There could be dozens of codes for withholdings and contributions depending on your employer and how your compensation and benefits are structured. For the purpose of this article, we’ll focus on the codes that are seen on the vast majority of paychecks.
Gross and Net Pay
Gross pay refers to your total earning before any money is withheld or deducted. For salaried employees, gross pay is the total pay divided by the number of pay periods. For hourly employees, gross pay is the number of hours worked multiplied by the hourly rate. If you’ve earned overtime, that will be reflected in your gross pay.
Net pay is the final amount you receive in your paycheck after all withholding and deductions.
Federal and State Taxes
The code for the amount that automatically goes to the federal government could be FED, FIT (federal income tax), FTW (federal tax withheld), or FITW (federal income tax withheld).
Similarly, the code for the amount that automatically goes to the state government could SIT, STW or SITW. If you work remotely in a different state than your employer, make sure the state is correct.
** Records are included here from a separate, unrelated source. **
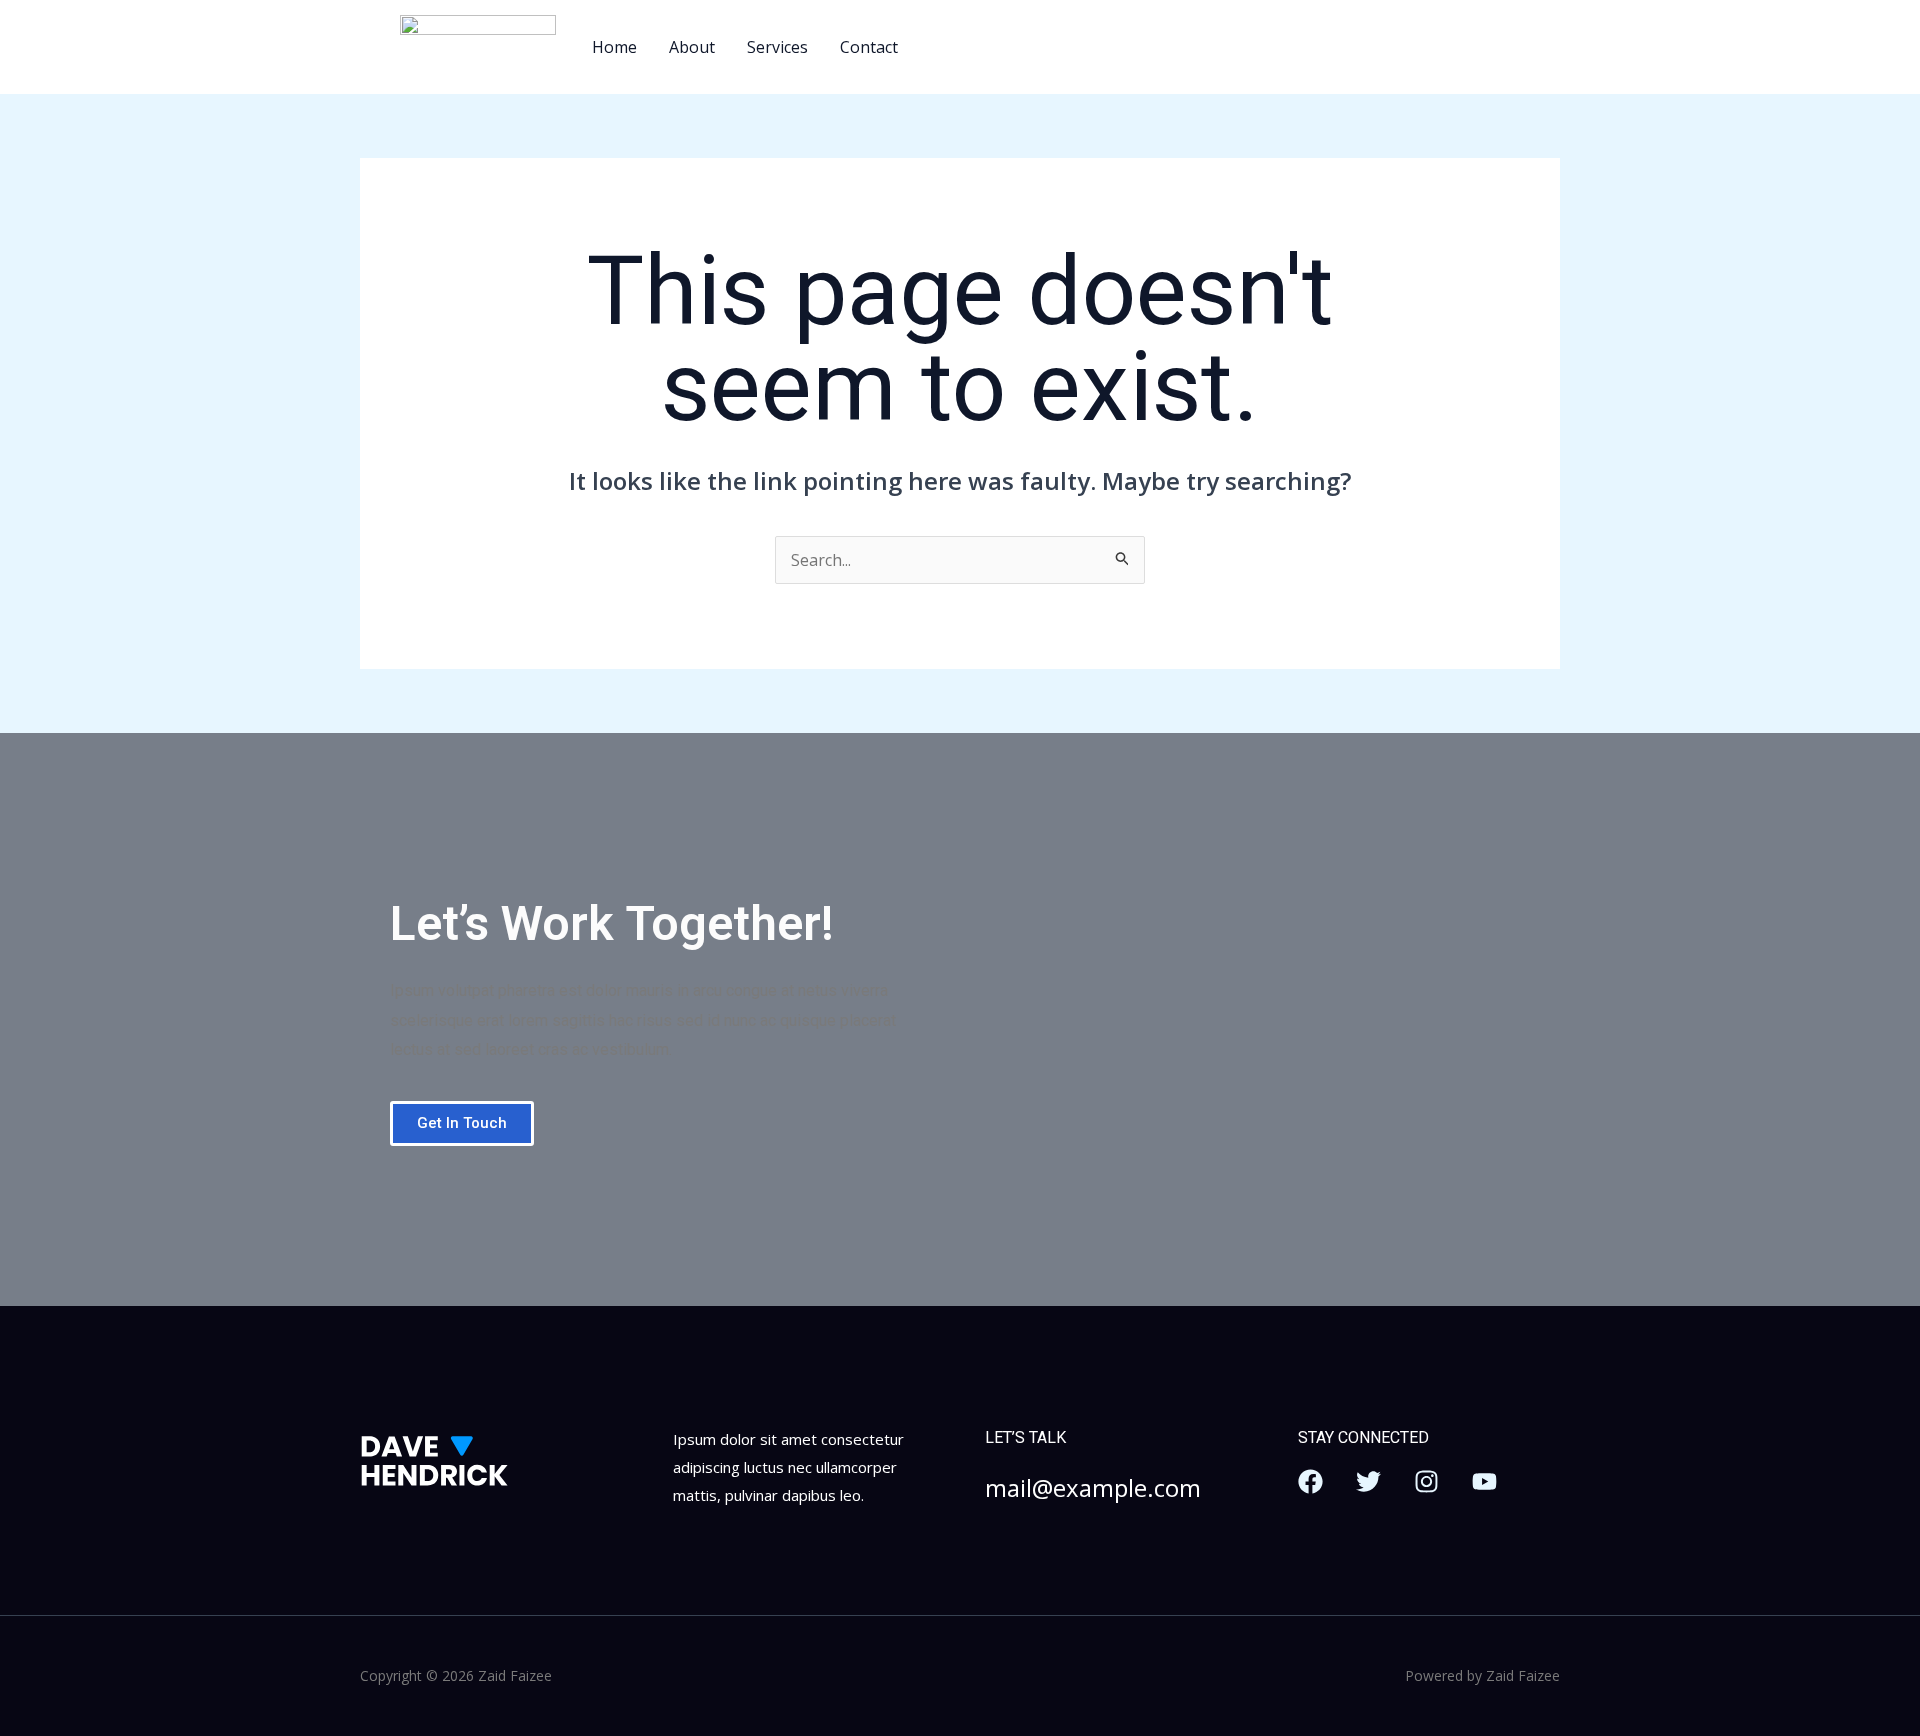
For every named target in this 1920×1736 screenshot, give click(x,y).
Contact (869, 47)
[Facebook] (1310, 1481)
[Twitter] (1368, 1481)
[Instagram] (1426, 1481)
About (692, 47)
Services (777, 47)
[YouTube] (1484, 1481)
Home (614, 47)
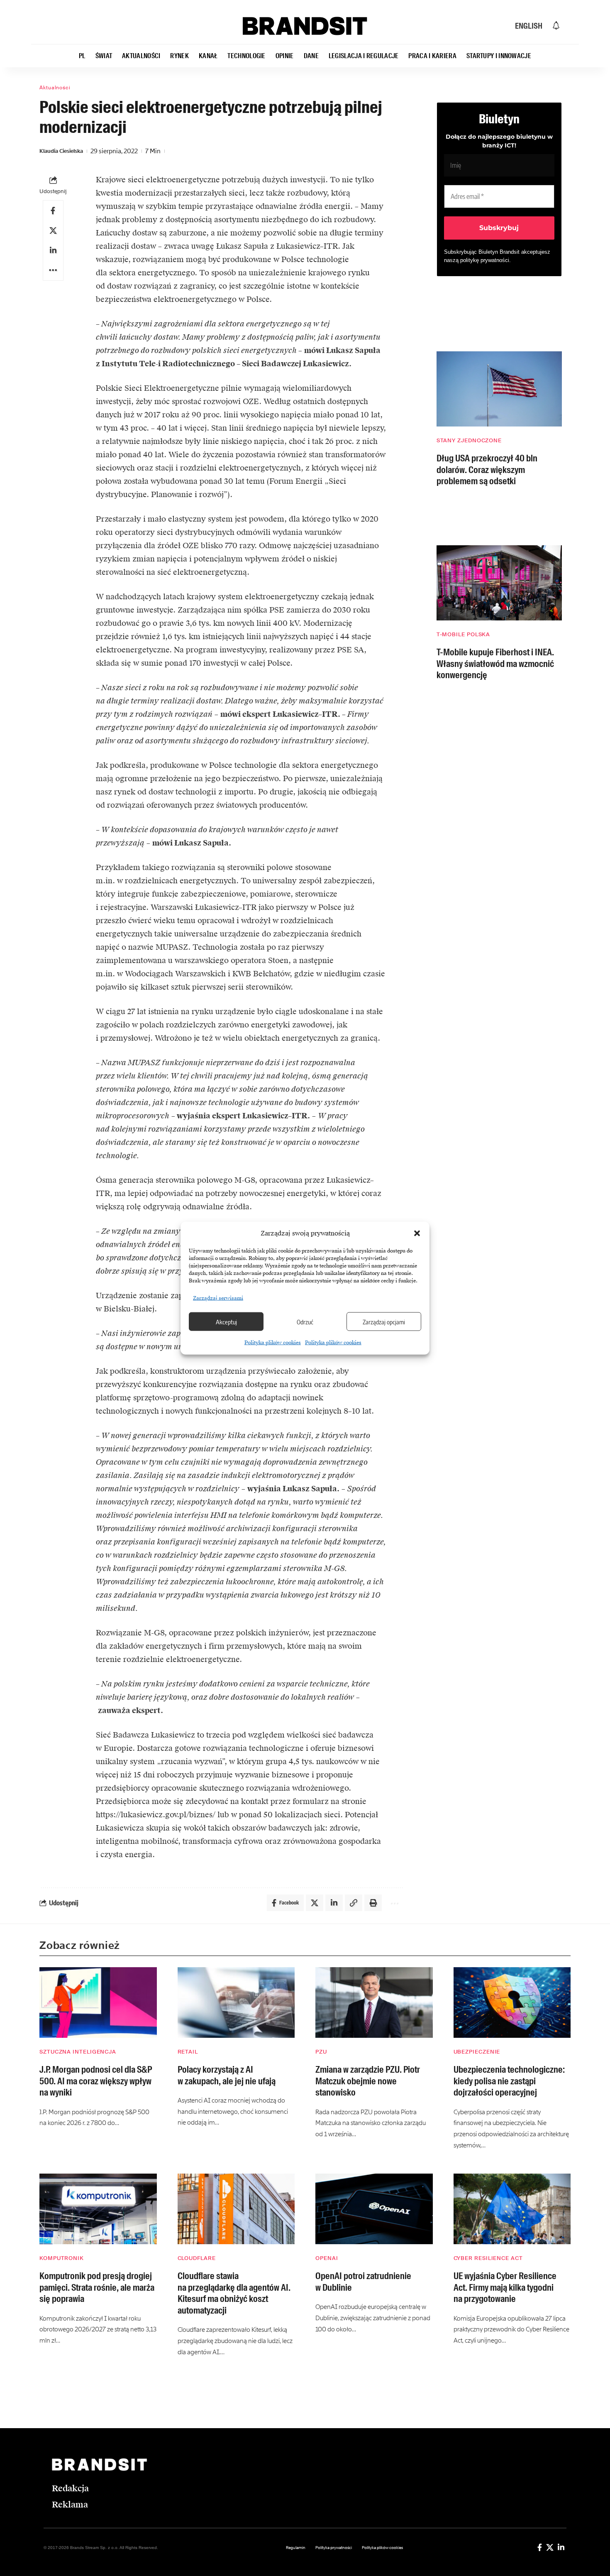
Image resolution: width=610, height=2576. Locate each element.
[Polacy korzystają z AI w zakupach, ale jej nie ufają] (236, 2002)
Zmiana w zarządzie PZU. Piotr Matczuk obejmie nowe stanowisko (367, 2081)
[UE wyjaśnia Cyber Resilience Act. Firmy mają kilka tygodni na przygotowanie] (512, 2209)
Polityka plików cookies (272, 1342)
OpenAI (326, 2258)
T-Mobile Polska (463, 634)
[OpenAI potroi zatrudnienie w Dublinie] (374, 2209)
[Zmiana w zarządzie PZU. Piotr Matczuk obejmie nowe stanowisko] (374, 2002)
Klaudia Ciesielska (61, 150)
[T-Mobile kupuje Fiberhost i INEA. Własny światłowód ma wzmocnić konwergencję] (499, 582)
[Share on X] (53, 230)
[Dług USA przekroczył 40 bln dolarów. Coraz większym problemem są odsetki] (499, 388)
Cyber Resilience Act (488, 2258)
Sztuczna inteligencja (77, 2051)
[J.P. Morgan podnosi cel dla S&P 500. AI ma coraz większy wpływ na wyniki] (98, 2002)
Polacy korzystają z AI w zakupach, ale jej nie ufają (227, 2075)
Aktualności (55, 87)
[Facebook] (539, 2547)
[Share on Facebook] (53, 211)
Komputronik (61, 2258)
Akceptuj (226, 1321)
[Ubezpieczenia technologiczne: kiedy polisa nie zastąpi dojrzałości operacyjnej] (512, 2002)
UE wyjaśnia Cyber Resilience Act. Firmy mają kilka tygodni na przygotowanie (505, 2287)
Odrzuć (305, 1321)
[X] (550, 2547)
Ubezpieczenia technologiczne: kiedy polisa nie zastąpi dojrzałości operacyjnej (509, 2081)
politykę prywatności (484, 260)
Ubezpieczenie (477, 2051)
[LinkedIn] (561, 2547)
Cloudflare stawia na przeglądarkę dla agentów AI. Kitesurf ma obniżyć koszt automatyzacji (234, 2293)
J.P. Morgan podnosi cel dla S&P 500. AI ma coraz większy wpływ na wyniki (95, 2081)
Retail (188, 2051)
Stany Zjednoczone (469, 440)
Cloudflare (197, 2258)
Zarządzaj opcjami (384, 1321)
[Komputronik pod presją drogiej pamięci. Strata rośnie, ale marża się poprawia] (98, 2209)
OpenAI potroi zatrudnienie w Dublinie (363, 2282)
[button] (417, 1233)
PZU (321, 2051)
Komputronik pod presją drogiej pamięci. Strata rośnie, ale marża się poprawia (96, 2287)
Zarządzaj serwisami (218, 1298)
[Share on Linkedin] (53, 250)
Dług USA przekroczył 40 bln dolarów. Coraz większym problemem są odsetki (487, 469)
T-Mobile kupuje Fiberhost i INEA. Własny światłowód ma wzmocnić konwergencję (495, 663)
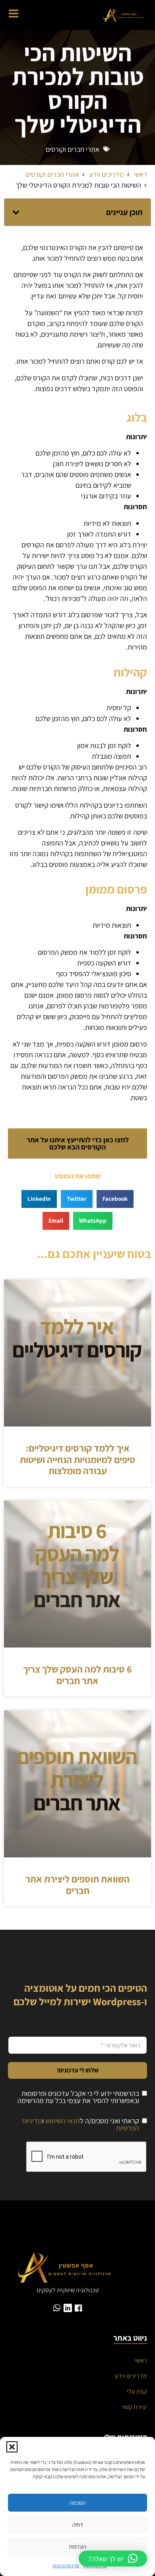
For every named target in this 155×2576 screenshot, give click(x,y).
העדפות (77, 2546)
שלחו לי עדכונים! (78, 2070)
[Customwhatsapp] (57, 2308)
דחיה (77, 2524)
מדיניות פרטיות (65, 2565)
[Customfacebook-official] (78, 2308)
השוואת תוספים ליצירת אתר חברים (77, 1884)
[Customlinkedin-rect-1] (68, 2308)
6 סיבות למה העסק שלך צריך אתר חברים (77, 1675)
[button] (12, 2447)
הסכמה (77, 2502)
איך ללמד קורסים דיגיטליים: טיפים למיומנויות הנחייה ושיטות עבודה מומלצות (77, 1459)
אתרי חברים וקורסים (72, 149)
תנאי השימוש (62, 2120)
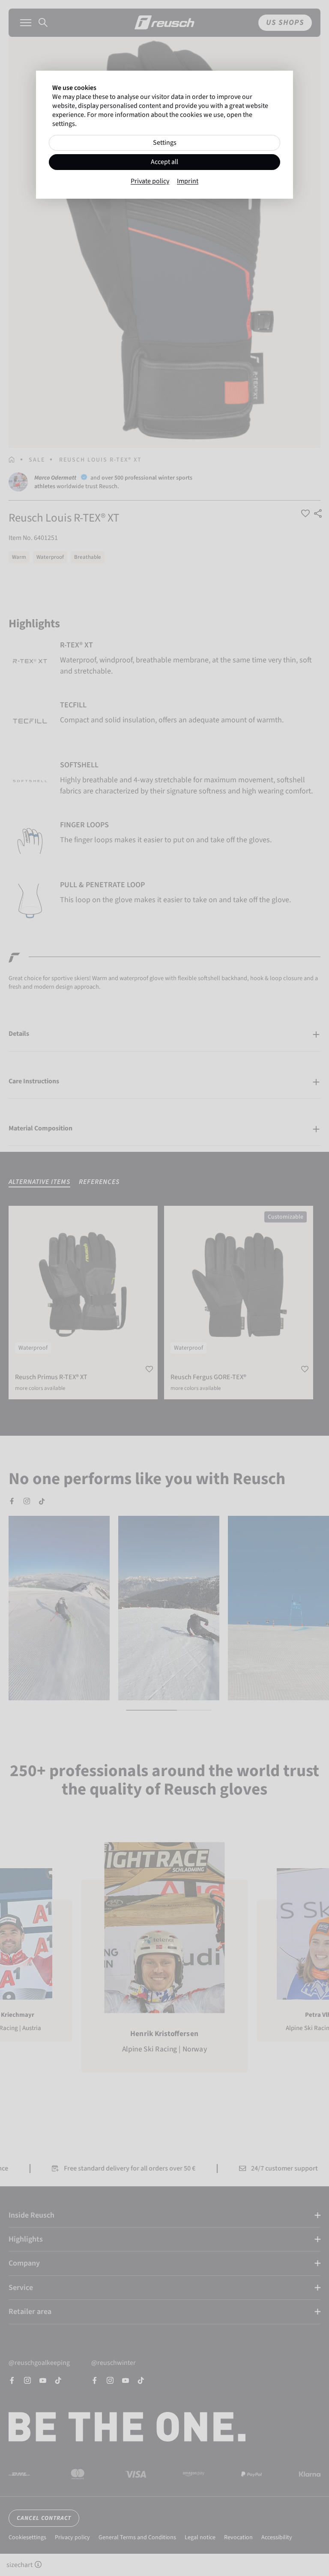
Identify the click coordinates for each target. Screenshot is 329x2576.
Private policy (150, 181)
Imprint (187, 181)
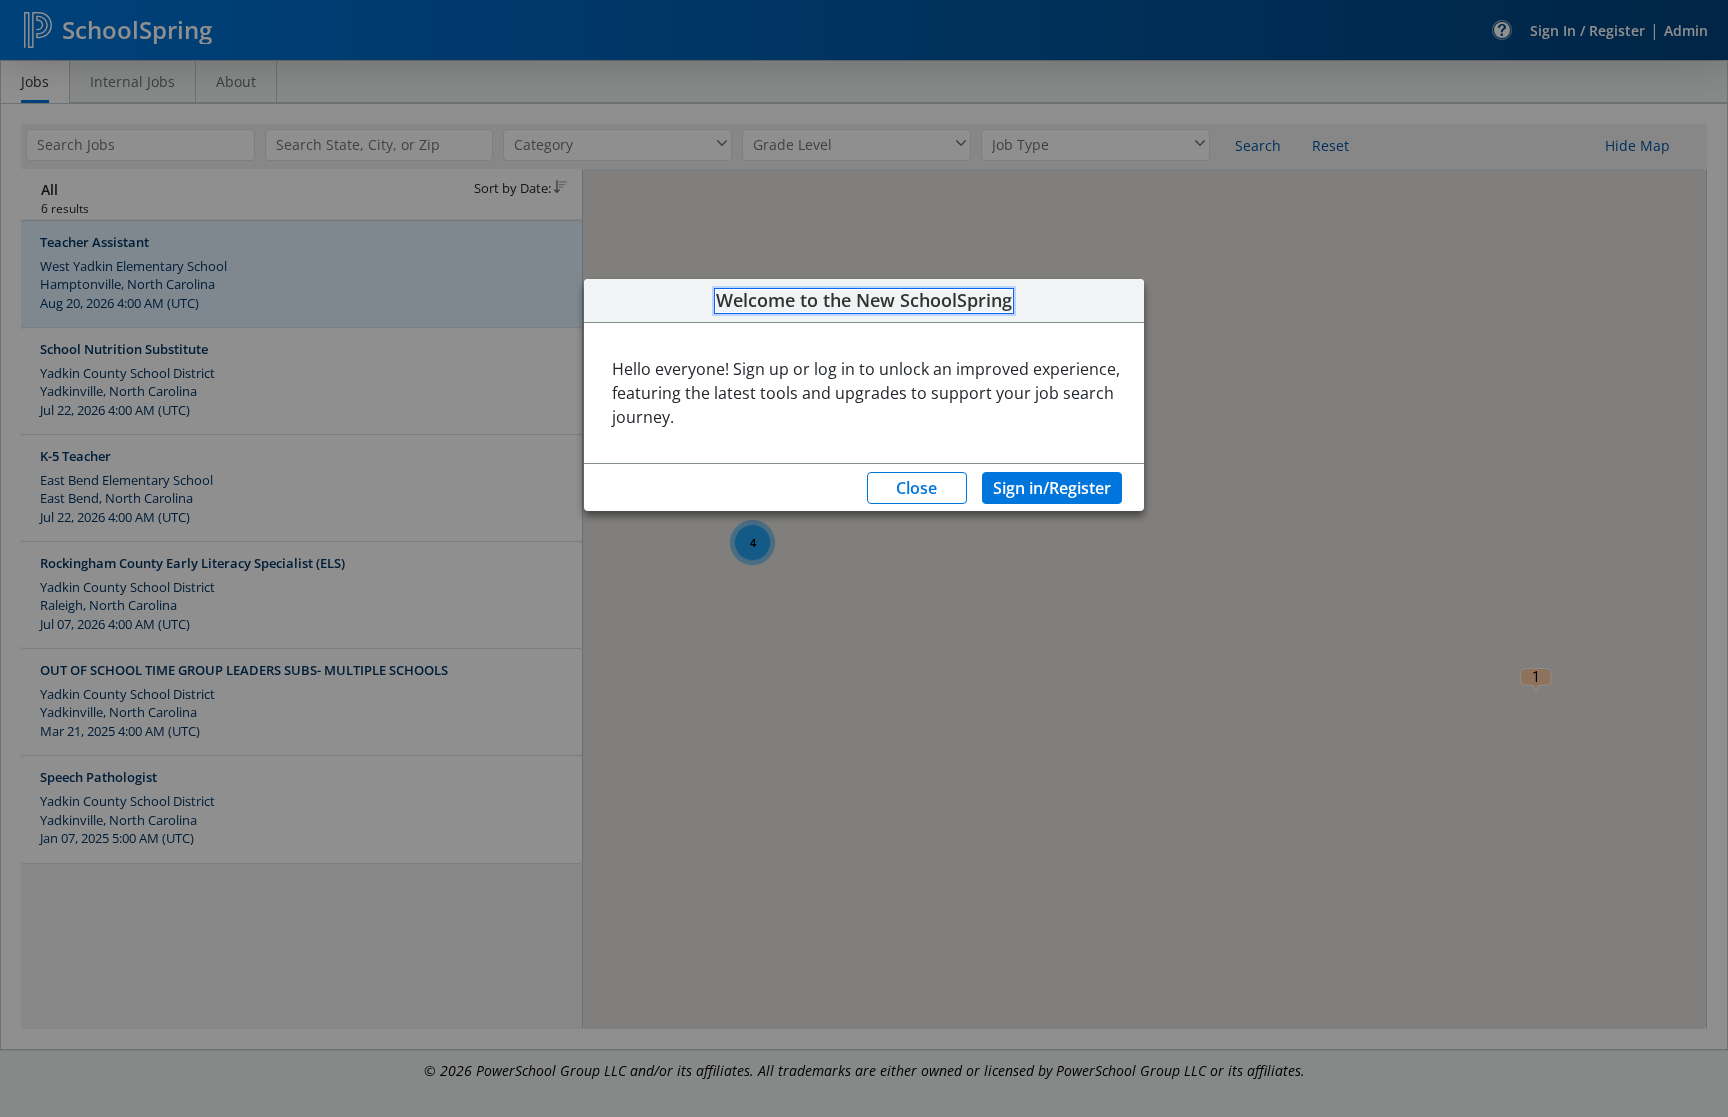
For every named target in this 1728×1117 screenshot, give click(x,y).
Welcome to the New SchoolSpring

The state where you live, or resident state, will tax all your income.
Some states have varying non-resident tax laws, while others have no income tax at all. In states like Pennsylvania and California, there is also a withholding for local taxes for each city or township.
Social Security and Medicare
These are considered mandatory federal payroll taxes with few exceptions. FICA (Federal Insurance Contributions Act) is the code that combines the withholding amounts for Social Security (6.2 percent) and Medicare (1.45 percent). Employees who earn more than $200,000 per year are also subject to a 0.9 percent Medicare tax withholding.
SUI, or state unemployment insurance, is the amount withheld from your paycheck to fund the state’s unemployment benefits that are distributed to people who have lost their jobs. In most states, only employers pay this tax. However, in New Jersey and Pennsylvania, employers withhold the tax from employee wages and pay the tax to the state.
There are number of deductions that employees agree to have taken from their pay. These include but are not limited to:
- 401K or other retirement account
- Health insurance
- HSA (health savings account)
- FSA (flexible savings account)
- Union dues
You might also see codes for other amounts, such as family/medical leave or vacation pay, which indicate where your pay is coming from rather than a withholding or deduction.
Again, it’s your responsibility as an employee to read your pay stub and make sure withholdings and deductions are accurate. For salaried employees, these figures will be virtually identical unless your compensation or the tax code changes. If you notice unusual fluctuations in your paycheck or something just doesn’t look right, contact your human resources department.